I'm surprised to hear this. Modern SAT solvers can easily handle many problems with hundreds of thousands of variables and clauses. Of course, there are adversarial problems where CDCL solvers fail, but I would be fascinated if you can find industrial (e.g. human written for a specific purpose) formulas with "dozens of variables" that a solver can't solve fairly quickly.

  • One thing that I spent a particularly long time trying to get working was learning near-minimum-size exact languages from positive and negative samples. DFAMiner [0] has a relatively concise formulation for this in terms of variables and clauses, though I have no way to know if some other reformulation would be better suited for SAT solvers (it uses CaDiCaL by default).

    It usually starts taking a few seconds around the ~150-variable mark, and hits the absolute limit of practicality by 350–800 variables; the number of clauses is only an order of magnitude higher. Perhaps something about the many dependencies in a DFA graph puts this problem near the worst case.

    The annoying thing is, there do seem to be heuristics people have written for this stuff (e.g., in FlexFringe [1]), but they're all geared toward probabilistic automata for anomaly detection and similar fuzzy ML stuff, and I could never figure out how to get them to work for ordinary automata.

    In any case, I eventually figured out that I could get a rough lower bound on the minimum solution size, by constructing a graph of indistinguishable strings, generating a bunch of random maximal independent sets, and taking the best of those. That gave me an easy way to filter out the totally hopeless instances, which turned out to be most of them.

    [0] https://github.com/liyong31/DFAMiner

    [1] https://github.com/tudelft-cda-lab/FlexFringe

I've worked on a model with thousands of variables and hundreds of thousands of parameters with a hundred constraints. There are pitfalls you need to avoid, like reification, but it's definitely doable.

Of course, NP hard problems become complex at an exponential rate but that doesn't change if you use another exact solving technique.
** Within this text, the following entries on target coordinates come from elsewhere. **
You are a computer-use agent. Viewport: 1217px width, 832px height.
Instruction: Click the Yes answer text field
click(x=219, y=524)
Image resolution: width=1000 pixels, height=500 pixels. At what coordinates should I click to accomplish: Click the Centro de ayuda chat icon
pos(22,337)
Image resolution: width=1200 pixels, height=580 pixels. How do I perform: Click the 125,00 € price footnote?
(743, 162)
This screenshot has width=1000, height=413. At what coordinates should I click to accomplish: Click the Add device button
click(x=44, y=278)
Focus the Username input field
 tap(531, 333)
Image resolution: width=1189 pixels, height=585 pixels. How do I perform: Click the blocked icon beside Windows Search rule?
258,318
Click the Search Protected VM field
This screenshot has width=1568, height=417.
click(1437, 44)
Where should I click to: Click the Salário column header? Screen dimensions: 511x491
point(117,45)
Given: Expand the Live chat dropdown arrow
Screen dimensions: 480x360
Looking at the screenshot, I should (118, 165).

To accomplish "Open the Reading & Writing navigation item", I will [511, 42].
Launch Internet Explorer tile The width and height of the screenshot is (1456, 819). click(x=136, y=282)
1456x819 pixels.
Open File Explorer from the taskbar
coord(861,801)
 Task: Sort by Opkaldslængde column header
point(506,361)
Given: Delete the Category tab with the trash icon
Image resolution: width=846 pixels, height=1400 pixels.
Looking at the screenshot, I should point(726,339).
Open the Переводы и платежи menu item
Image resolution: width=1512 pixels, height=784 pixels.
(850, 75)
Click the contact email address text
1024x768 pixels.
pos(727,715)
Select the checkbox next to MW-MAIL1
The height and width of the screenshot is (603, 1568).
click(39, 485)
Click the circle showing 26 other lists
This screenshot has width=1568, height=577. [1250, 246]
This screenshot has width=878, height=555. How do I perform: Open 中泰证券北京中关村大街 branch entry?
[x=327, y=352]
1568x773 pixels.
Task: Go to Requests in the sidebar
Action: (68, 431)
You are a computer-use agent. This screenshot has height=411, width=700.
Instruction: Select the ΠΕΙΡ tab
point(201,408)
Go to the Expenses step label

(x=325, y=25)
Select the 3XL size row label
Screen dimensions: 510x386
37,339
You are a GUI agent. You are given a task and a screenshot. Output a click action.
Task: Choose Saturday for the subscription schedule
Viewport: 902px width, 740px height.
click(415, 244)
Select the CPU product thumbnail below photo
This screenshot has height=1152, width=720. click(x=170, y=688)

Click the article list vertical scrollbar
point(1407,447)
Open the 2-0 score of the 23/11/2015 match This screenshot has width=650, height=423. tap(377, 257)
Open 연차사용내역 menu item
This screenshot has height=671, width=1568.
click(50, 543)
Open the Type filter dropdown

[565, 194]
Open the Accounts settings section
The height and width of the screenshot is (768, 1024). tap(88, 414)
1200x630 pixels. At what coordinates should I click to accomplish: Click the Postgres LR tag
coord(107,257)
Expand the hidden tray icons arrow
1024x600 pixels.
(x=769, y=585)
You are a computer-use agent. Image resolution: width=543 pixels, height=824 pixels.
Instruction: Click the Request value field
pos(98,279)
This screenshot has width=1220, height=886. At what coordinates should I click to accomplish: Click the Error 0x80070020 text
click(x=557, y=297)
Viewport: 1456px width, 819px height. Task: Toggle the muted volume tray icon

Using local-search are very useful for scaling but at the cost of proven optimality

I think this hits the nail on the head: performance is the obstacle, and you can't get good performance without some modeling expertise, which most people don't have.

I wish I knew better how to use them for these coding problems, because I agree with GP they're underutilized.

But I think if you have constraint problem, that has an efficient algorithm, but chokes a general constraint solver, that should be treated as a bug in the solver. It means that the solver uses bad heuristics, somewhere.

  • I'm pretty sure that due to Rice's theorem, etc., any finite set of heuristics will always miss some constraint problems that have an efficient solution. There's very rarely a silver bullet when it comes to generic algorithms.

    • Rice's theorem is about decidability, not difficulty. But you are right that assuming P != NP there is no algorithm for efficient SAT (and other constraint) solving.

    • I think they're saying that the types of counter-examples are so pathological in most cases that if you're doing any kind of auto-generation of constraints - for example, a DSL backed by a solver - should have good enough heuristics.

      Like it might even be the case that certain types of pretty powerful DSLs just never generate "bad structures". I don't know, I've not done research on circuits, but this kind of analysis shows up all the time in other adjacent fields.

      3 replies →

Well, they aren’t magic. You have to use them correctly and apply them to problems that match how they work. Proving something is unsat is worst case NP. These solvers don’t change that.

  • Of course they aren't magic, but people keep talking about them as if they're perfectly robust and ready-to-use for any problem within their domain. In reality, unless you have lots of experience in how to "use them correctly" (which is not something I think can be taught by rote), you'd be better off restricting their use to precisely the OR/verification problems they're already popular for.

    • Hence my statement about education. All tools must be used correctly in their proper domain, that is true. Don’t try to drive screws with a hammer. But I'm curious what problems you tried them on and found them wanting and what your alternative was? I actually find that custom solutions work better for simple problems and that solvers do a lot better when the problem complexity grows. You’re better off solving the Zebra puzzle and its ilk with brute force code, not a solver, for instance.